Research and development expenses relating to our clinical and pre-clinical
product candidates will continue to increase. In particular, we expect to incur
increased development costs in connection with our ongoing and expected
development efforts and clinical trials for Zemiva, Azedra, Onalta, Solazed and
Trofex. We expect general and administrative expense to increase as we prepare
for the commercialization of our product candidates, and as we further improve
our corporate administration to fulfill our responsibilities as a public
company.
Financial Operations Overview
Revenue-Research and Development Grants.
Our revenue to date has been derived from National Institutes of Health, or
NIH, grants. We have not had any product sales and do not expect product sales
in the near future. In the future, we expect our revenue to consist of product
sales and payments from collaborative or strategic relationships, as well as
from additional grants. Funding of government grants is subject to government
approvals, and all of our government contracts contain provisions which make
them terminable at the convenience of the government. The government could
terminate, reduce or delay the funding under any of our grants at any time.

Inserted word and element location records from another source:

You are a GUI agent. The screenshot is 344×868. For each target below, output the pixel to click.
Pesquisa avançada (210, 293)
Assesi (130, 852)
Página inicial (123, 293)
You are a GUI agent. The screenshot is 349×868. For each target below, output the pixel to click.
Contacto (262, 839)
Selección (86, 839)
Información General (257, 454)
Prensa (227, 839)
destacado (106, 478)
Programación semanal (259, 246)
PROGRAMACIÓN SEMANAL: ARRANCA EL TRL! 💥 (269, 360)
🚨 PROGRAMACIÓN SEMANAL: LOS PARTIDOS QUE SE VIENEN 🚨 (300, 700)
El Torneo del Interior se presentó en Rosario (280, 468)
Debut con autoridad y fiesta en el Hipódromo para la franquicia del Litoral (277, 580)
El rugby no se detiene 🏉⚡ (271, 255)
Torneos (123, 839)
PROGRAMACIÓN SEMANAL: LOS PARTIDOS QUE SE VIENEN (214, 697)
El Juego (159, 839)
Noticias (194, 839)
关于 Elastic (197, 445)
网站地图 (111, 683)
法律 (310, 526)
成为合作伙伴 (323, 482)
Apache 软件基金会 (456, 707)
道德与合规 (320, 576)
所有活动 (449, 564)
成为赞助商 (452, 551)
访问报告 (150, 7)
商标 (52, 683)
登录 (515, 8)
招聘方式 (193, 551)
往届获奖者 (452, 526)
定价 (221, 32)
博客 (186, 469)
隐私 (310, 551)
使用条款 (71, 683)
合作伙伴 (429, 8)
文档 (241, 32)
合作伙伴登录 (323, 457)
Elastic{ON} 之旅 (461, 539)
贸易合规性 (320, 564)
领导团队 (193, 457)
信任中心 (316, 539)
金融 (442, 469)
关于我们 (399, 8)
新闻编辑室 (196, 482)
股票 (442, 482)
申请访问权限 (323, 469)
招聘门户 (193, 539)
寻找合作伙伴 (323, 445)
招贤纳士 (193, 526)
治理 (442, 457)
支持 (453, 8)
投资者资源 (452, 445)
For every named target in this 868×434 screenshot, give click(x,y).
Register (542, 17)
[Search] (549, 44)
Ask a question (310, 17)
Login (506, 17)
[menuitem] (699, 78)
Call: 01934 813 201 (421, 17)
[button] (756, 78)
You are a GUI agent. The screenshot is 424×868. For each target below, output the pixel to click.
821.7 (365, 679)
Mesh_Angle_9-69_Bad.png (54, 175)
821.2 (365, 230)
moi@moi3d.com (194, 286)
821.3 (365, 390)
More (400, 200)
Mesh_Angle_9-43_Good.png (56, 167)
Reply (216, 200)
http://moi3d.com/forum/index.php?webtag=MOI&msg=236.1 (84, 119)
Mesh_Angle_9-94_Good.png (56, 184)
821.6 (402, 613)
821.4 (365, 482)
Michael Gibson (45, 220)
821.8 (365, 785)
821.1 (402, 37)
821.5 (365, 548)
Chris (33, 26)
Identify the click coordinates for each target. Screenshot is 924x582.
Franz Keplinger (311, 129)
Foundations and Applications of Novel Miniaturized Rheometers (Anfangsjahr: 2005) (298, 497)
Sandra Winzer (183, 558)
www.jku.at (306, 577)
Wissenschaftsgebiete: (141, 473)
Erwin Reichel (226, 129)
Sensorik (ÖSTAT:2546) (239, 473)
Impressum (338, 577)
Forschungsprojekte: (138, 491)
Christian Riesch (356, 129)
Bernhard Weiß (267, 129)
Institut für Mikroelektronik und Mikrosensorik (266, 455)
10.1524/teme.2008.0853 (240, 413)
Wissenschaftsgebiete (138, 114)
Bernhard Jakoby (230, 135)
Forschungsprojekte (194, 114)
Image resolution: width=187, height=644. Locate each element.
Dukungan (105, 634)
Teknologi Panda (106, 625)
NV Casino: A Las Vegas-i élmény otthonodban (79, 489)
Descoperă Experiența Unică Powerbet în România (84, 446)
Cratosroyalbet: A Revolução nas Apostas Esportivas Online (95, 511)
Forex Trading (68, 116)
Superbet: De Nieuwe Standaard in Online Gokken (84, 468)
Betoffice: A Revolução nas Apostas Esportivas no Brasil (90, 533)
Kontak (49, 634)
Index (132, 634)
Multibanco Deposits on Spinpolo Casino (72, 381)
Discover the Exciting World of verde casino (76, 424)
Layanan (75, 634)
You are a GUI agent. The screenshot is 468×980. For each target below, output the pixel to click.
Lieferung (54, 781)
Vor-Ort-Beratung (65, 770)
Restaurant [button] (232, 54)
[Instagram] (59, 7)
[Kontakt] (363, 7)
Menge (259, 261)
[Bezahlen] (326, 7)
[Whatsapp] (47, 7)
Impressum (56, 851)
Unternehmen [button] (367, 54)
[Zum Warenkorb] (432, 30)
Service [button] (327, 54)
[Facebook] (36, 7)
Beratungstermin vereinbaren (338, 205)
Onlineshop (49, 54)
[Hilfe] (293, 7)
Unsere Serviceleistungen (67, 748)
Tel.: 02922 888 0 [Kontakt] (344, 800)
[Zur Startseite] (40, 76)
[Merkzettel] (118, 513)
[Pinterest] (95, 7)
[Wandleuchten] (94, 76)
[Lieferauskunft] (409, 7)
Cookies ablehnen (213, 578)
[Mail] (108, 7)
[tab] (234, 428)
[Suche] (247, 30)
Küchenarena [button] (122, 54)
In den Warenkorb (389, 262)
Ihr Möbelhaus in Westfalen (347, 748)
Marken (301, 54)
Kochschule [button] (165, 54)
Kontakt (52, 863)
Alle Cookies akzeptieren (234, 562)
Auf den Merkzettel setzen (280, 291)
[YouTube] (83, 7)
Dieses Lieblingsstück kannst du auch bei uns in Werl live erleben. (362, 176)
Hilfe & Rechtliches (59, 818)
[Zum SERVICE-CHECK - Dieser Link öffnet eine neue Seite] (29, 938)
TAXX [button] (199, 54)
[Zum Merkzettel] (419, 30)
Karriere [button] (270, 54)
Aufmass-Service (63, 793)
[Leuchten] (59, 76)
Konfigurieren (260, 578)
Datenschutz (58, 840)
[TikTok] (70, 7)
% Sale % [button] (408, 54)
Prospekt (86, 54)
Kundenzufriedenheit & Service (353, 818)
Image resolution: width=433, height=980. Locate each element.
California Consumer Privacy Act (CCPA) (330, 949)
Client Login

Accordingly, there is no assurance that we will receive funding of any grants
that we may be awarded, including the approximately $1.1 million remaining
portion of grants that we had been awarded as of September 30, 2008. In the
event we are not successful in obtaining any new government grants or extensions
to existing grants, our research and development efforts could be adversely
affected.
Research and Development Expense.
Research and development expense consists of expenses incurred in developing
and testing product candidates. These expenses consist primarily of salaries and
related expenses for employees, as well as fees for consultants engaged in
research and development activities, fees paid to professional service providers
for monitoring our clinical trials and for acquiring and evaluating clinical
trial data, costs of contract manufacturing services and materials used in
clinical trials, depreciation of capital assets used to develop our product
candidates, and facilities operating costs. We expense research and development
costs as incurred. Certain research and development activities are partially
funded by NIH grants described above. All costs related to such grants are
included in research and development costs. We believe that significant
investment in product development is necessary and plan to continue these
investments as we seek to develop our product candidates and proprietary
technologies.
We do not know if we will be successful in developing our drug candidates.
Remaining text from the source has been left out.